» Activity:
Nothing but the lines from the one with "Task: Click the 打印 print button" through the end of the data should be set down, each exactly as written, and no picture should be included.

[Saved entries]
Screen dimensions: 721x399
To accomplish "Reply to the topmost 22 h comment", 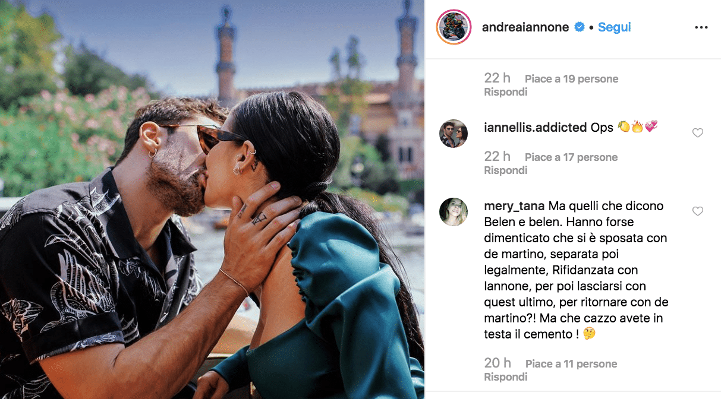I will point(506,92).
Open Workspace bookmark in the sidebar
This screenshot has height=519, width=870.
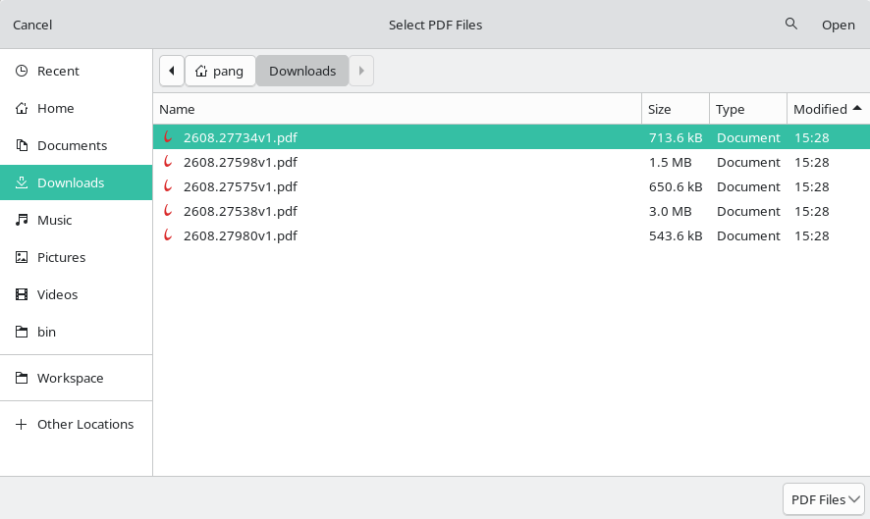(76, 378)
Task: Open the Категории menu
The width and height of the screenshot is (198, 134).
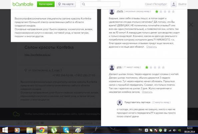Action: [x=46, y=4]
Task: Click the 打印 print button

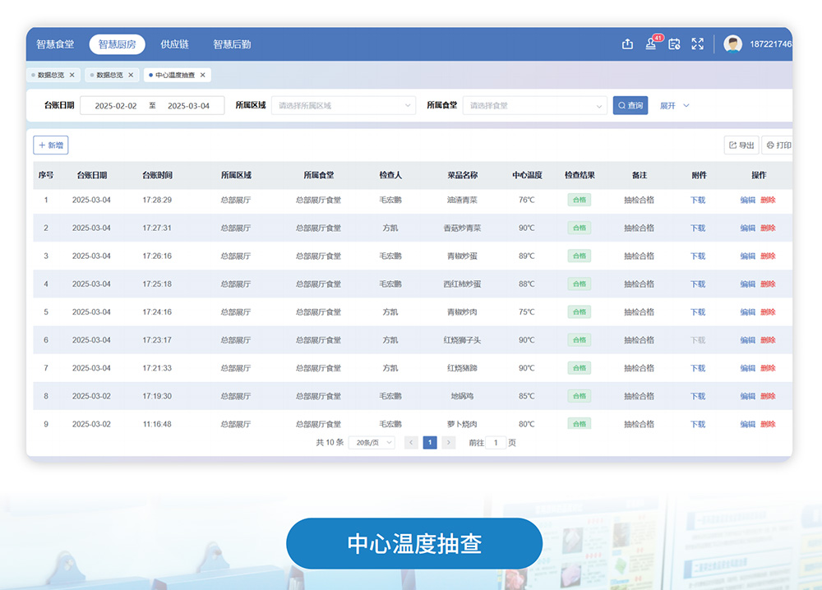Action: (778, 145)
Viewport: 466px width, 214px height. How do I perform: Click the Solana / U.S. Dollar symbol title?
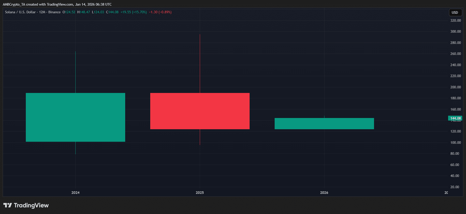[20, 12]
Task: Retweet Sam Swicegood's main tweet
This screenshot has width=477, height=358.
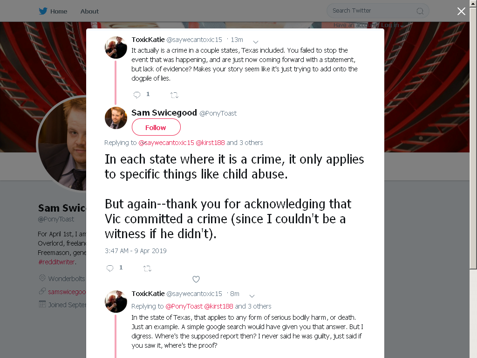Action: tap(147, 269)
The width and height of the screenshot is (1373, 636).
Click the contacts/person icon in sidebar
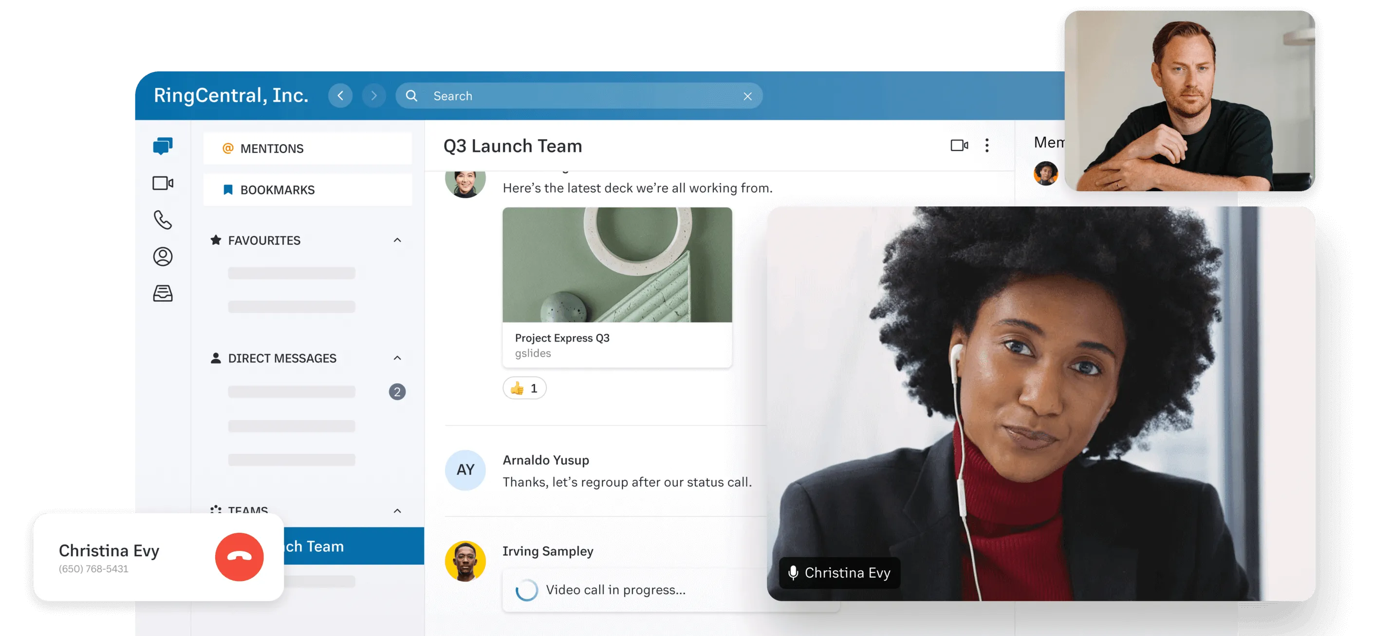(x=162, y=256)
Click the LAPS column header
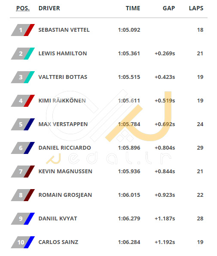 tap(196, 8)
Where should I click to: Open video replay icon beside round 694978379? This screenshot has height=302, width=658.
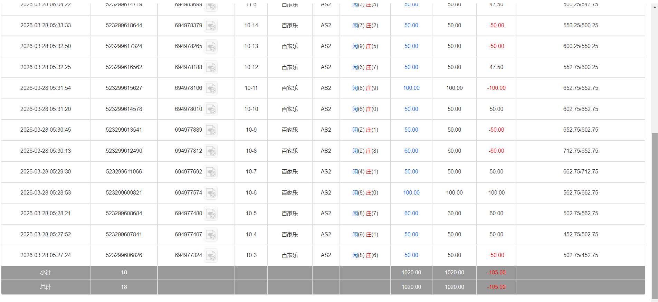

» The answer:
Task: Click the 打印 print button

Action: (778, 145)
Viewport: 466px width, 214px height. How do I perform: Click the Solana / U.S. Dollar symbol title?
[20, 12]
Task: Retweet Sam Swicegood's main tweet
This screenshot has width=477, height=358.
Action: tap(147, 269)
The width and height of the screenshot is (1373, 636).
Click the contacts/person icon in sidebar
(x=162, y=256)
Click the LAPS column header
 tap(196, 8)
Where should I click to: Open video replay icon beside round 694978379? This screenshot has height=302, width=658.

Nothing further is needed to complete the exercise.